The Times alleges that Texans team security gave Watson a nondisclosure agreement to use during massages and a hotel room where seven women met him for sessions.
Two civil cases were filed against Watson in the past week, bringing his total to 24. These suits allege sexual misbehaviour or assault.
The most recent litigation brought a handful of additional allegations,
including that Watson reportedly offered to pay 22 victims $100,000 each to settle out of court and that he solicited "over a hundred" massages with "strangers" on social media.

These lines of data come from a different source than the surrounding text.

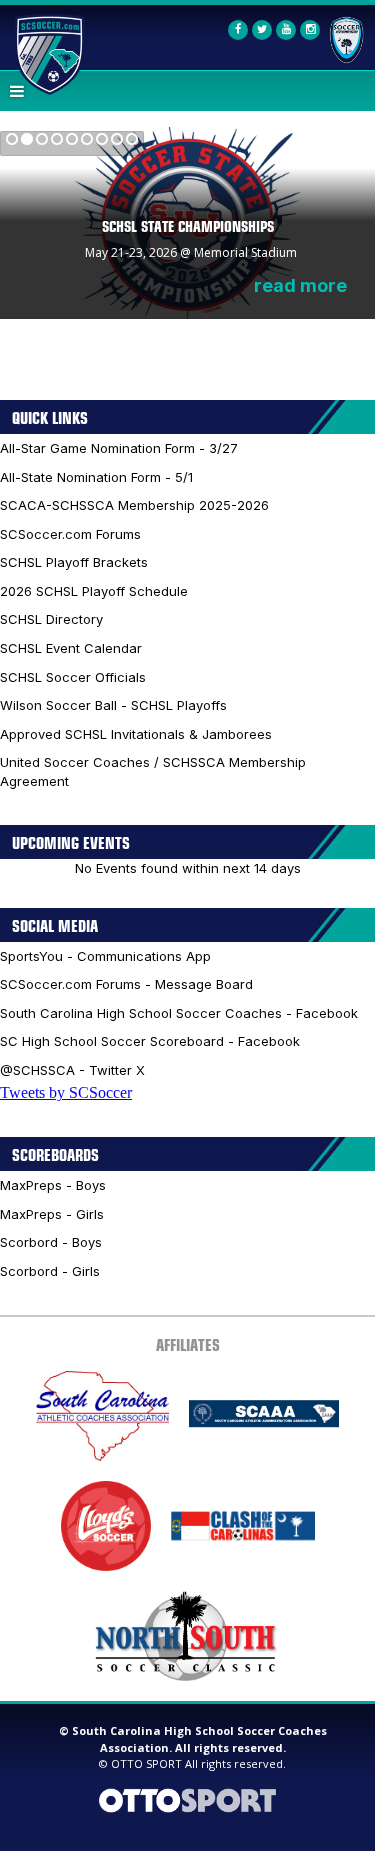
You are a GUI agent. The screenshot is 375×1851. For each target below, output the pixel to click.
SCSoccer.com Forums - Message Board (126, 984)
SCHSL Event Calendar (71, 648)
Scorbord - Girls (50, 1271)
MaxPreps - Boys (53, 1185)
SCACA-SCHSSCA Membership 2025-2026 (134, 505)
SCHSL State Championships (188, 226)
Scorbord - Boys (51, 1242)
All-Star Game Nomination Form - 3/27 (119, 448)
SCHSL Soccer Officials (73, 677)
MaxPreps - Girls (52, 1214)
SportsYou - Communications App (105, 956)
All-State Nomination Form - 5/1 (96, 477)
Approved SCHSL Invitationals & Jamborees (136, 734)
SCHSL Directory (51, 619)
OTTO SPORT (146, 1763)
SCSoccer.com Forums (70, 534)
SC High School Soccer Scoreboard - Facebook (150, 1041)
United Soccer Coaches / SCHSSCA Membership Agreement (153, 771)
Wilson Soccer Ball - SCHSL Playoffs (113, 705)
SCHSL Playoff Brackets (74, 562)
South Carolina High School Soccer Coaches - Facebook (179, 1013)
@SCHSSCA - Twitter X (72, 1070)
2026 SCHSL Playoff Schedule (94, 591)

The Times reports that Watson "begged" for oral sex and sexualized massage sessions with a wide range of women. The story seems to provide insight on the latest case filed by Tony Buzbee, who represents 24 women suing Watson.
In the 24th claim filed Monday, Buzbee alleges Watson posed as a massage therapist to seduce women.
The Times' investigation describes some of these claimed incidents through interviews with women suing Watson or claiming to have met him through massage solicitations.
The report claims Brent Naccara, the Texans' director of team security, gave Watson an NDA during the time Watson is accused of getting sexualized massages.
Nia Smith, one of Watson's accusers, allegedly posted Watson's phone number and CashApp receipts on Instagram. With the photo, she wrote, "I could expose you" with an expletive. Watson reportedly started using the Texans' NDA the same week.
The article says the Texans gave Watson a room at The Houstonian Club & Spa while he was seeking massages. Seven women met Watson at the hotel, according to the Times.
Watson testified that he didn't know if the Texans knew about his massages.
The Texans denied knowing about Watson's allegations before March 2021.
As previously indicated, the Texans learned of Deshaun Watson's claims through a social media post in March 2021. Since then, knowing the seriousness of the claims, we've cooperated with every investigation and will continue to do so.
The Times article purportedly includes Watson's civil depositions. Watson was asked if he enquired about a woman's experience, skill level, or training. Watson claimed he "simply wanted a massage"
In another supposed deposition discussion, Watson was asked about a flight attendant who took massage therapy training during the pandemic.
Before the new lawsuits and Tuesday's report, NFL commissioner Roger Goodell said the league's investigation into Watson was over. The NFL hasn't established a deadline for deciding whether Watson violated its personal conduct code.
As new lawsuits or reports have emerged, the league has called the probe "ongoing."
Given this context, NFL investigators will certainly consider recent lawsuits and the Times' findings before deciding whether to suspend Watson.